== Exercise ==
Pull out every line with the word "リンク集" from the entries below.

(Stored data entries)
- - -
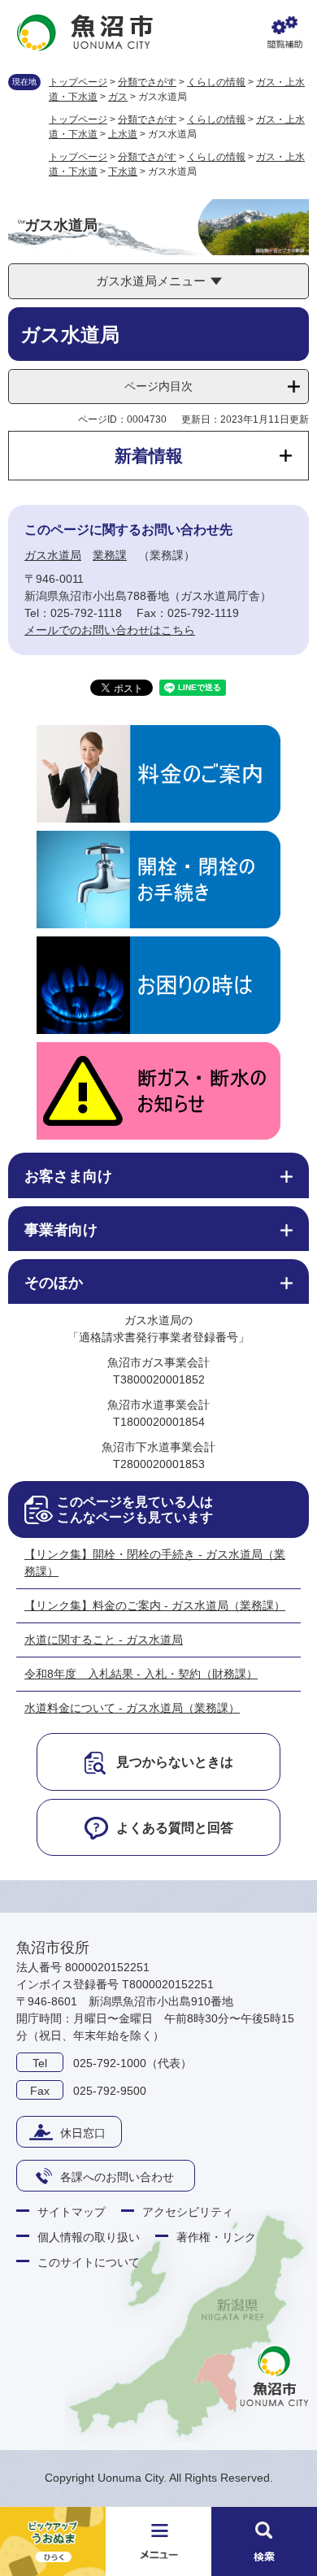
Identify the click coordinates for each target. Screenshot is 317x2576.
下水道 (122, 171)
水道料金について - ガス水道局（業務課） (132, 1707)
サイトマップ (71, 2212)
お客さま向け (68, 1176)
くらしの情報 (216, 82)
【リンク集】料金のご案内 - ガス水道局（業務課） (154, 1605)
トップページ (78, 82)
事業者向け (61, 1230)
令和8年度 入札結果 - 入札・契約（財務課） (141, 1673)
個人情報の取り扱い (88, 2237)
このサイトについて (88, 2262)
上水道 (122, 134)
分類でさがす (147, 82)
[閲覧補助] (284, 32)
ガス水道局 (52, 555)
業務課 (110, 555)
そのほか (53, 1283)
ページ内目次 (158, 386)
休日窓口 (83, 2132)
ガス (118, 96)
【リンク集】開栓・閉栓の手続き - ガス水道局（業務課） (154, 1563)
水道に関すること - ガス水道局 (103, 1639)
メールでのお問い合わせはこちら (109, 629)
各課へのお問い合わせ (117, 2176)
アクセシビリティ (187, 2212)
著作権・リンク (216, 2237)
- - -
== Exercise output ==
【リンク集】料金のご案内 - ガス水道局（業務課） (154, 1605)
【リンク集】開栓・閉栓の手続き - ガス水道局（業務課） (154, 1563)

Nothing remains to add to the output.